How Gay Dead Duck Sex Was Discovered
With all the interest in duck sex these days, a lecture by the scientist who discovered gay mallard necrophilia seems timely.
In a TED Talk posted online this month, Dutch biologist Kees Moeliker, a curator at the Natural History Museum Rotterdam, explains how he became the first scientist to document homosexual necrophilia in ducks.
Moeliker was working in a new glass wing at the museum that turned out to be a "true bird killer." Not understanding the concept of glass, birds were constantly flying into windows and dying upon impact. On June 5, 1995, Moeliker heard the bang that changed his life.
On that day, when he looked outside for the building's latest victim, Moeliker saw the hapless male mallard with a live one nearby. The live male duck then mounted the dead one and started copulating with it.

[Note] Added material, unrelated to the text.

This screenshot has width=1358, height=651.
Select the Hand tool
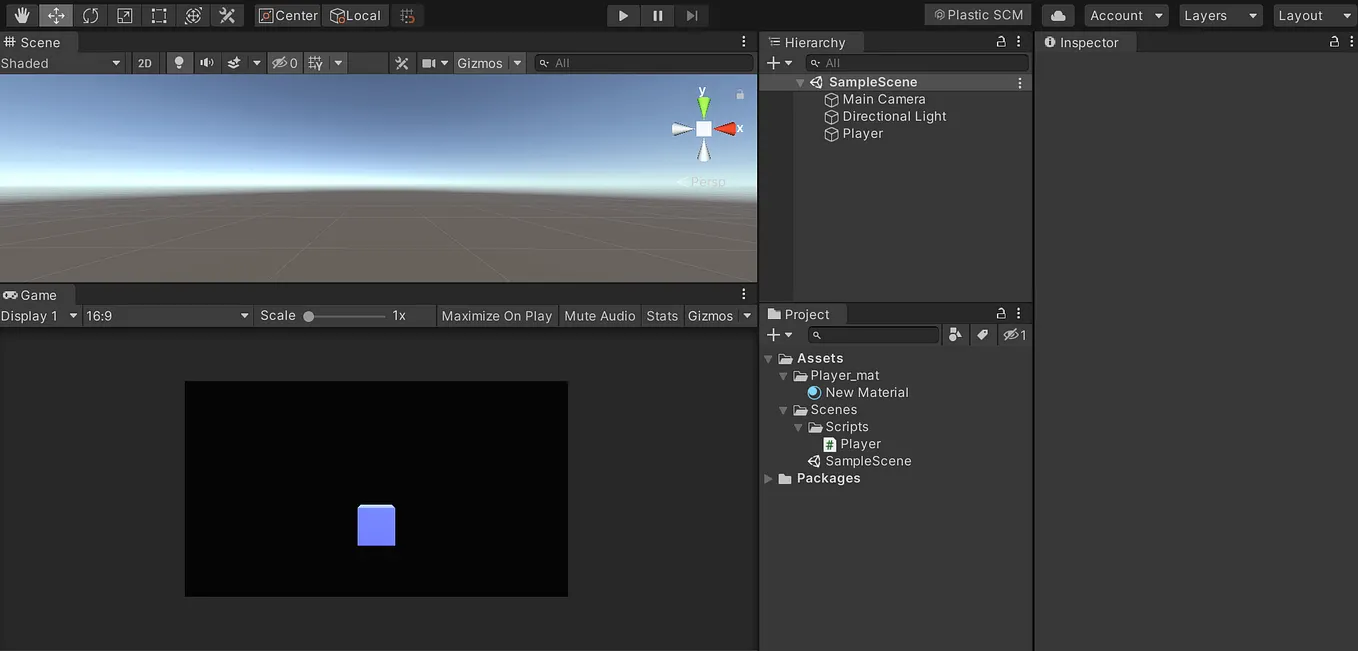[21, 15]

"I'm a biologist. I'm an ornithologist. I said, 'Something's wrong here. One is dead; one is alive; that must be necrophilia. And, look, both are of the male sex — homosexual necrophilia,'" Moeliker told the audience. Ready to take notes, the researcher went outside and watched the live duck trying to have sex with the corpse for 75 minutes before picking up the dead bird and freezing it.
"I knew I had seen something special, but it took me six years to decide to publish it," Moeliker said in his talk. The research earned him the 2003 Ig Nobel biology prize, and now that Moeliker has made a name for himself in the realm of animal-sex oddities, people all over the world send him their own peculiar observations.

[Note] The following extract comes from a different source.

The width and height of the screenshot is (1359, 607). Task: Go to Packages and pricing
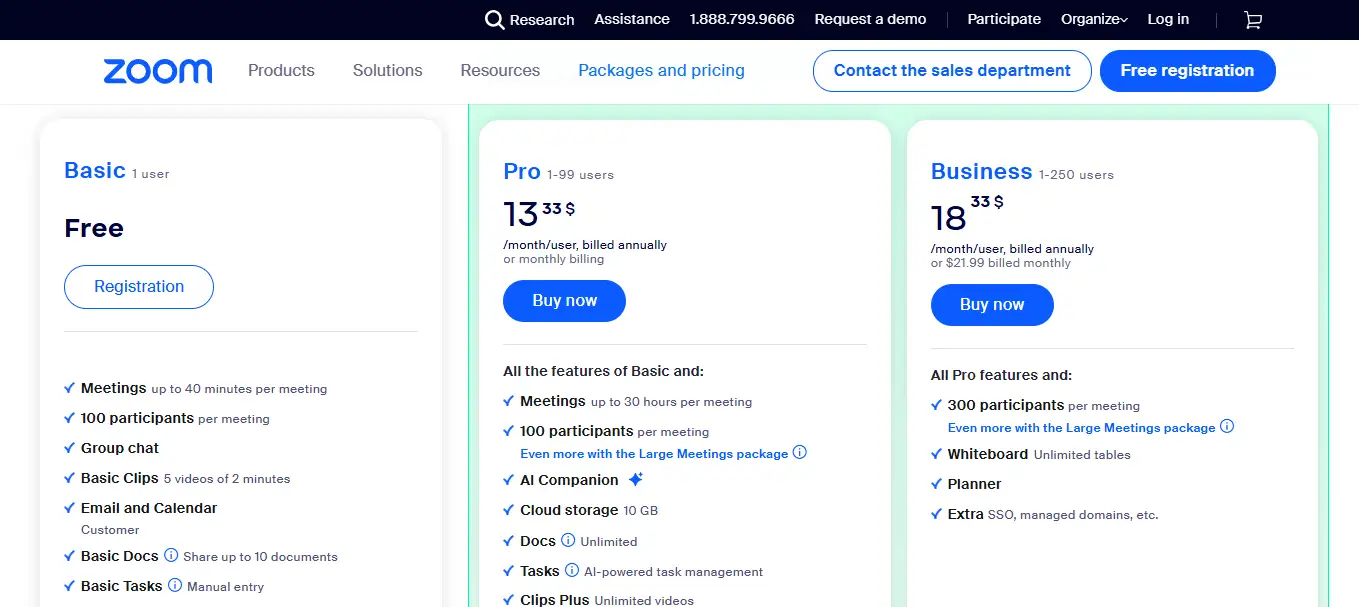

"Believe me, if there's an animal misbehaving on this planet, I know about it," Moeliker said, showing examples of the pictures he has received: a moose trying to copulate with a bronze statue of a bison in Montana; a frog trying to have sex with a goldfish in the Netherlands; and a cane toad trying to have sex with a victim of road kill (notably in the missionary position — a rarity in the animal kingdom).
Moeliker has used the anniversary of his strange discovery (June 5) to hold a "Dead Duck Day" at the museum, where researchers discuss with the public new ways to prevent birds from colliding with windows.